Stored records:
━━━━━━━━━━━━━━━━

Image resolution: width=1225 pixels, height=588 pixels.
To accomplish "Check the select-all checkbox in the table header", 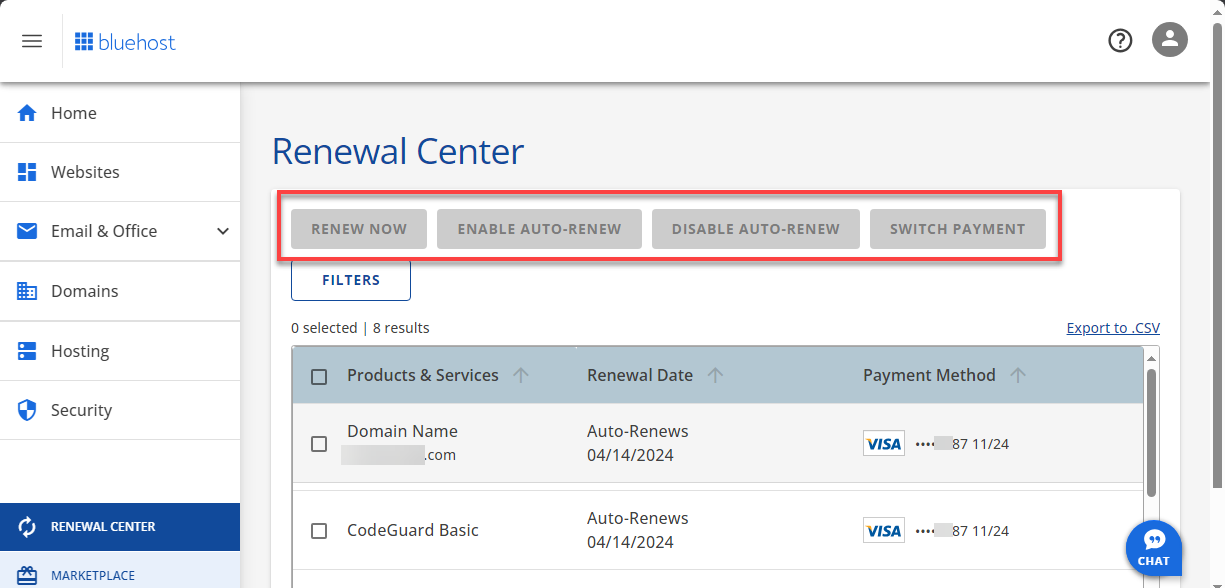I will click(319, 377).
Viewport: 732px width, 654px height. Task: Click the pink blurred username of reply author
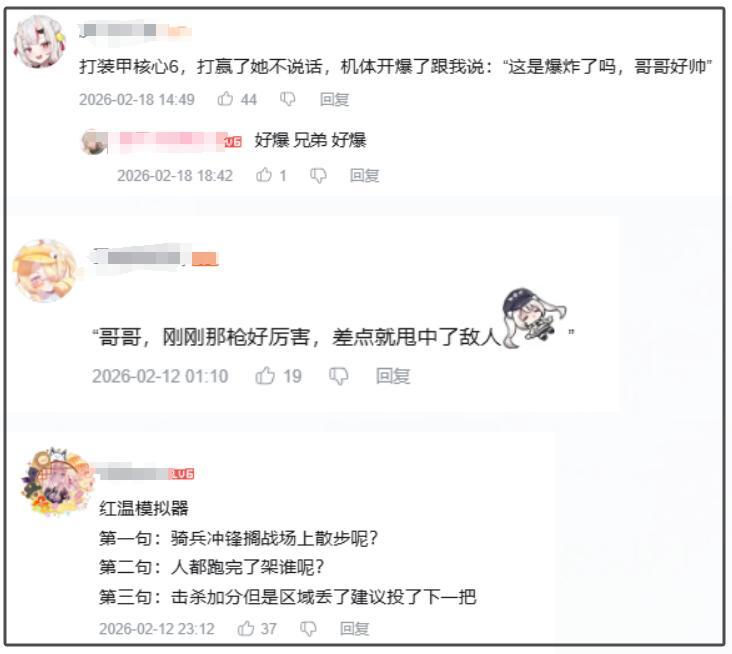(x=167, y=140)
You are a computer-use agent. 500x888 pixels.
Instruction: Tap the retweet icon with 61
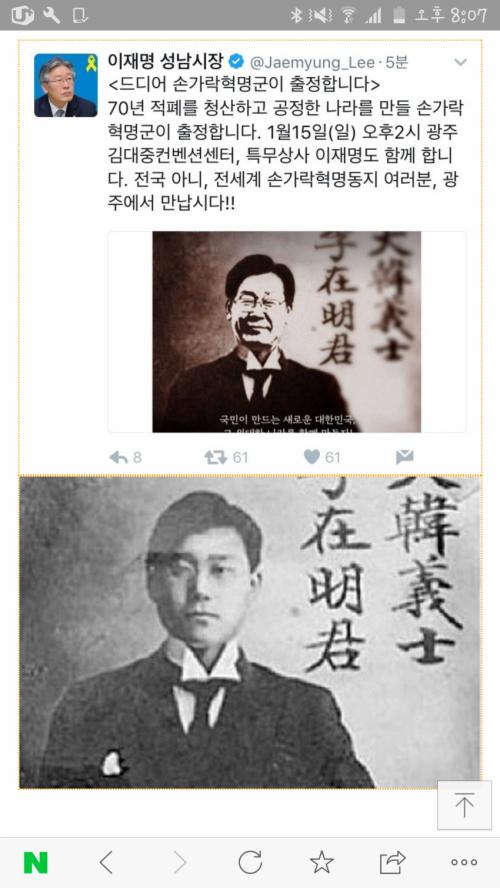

━━━━━━━━━━━━━━━━

THE PROBLEM >>
Out of the entries, report each line that contains the word "pixels".

WRITTEN ANSWER >>
Image resolution: width=1225 pixels, height=588 pixels.
You are a computer-use agent. 500x888 pixels.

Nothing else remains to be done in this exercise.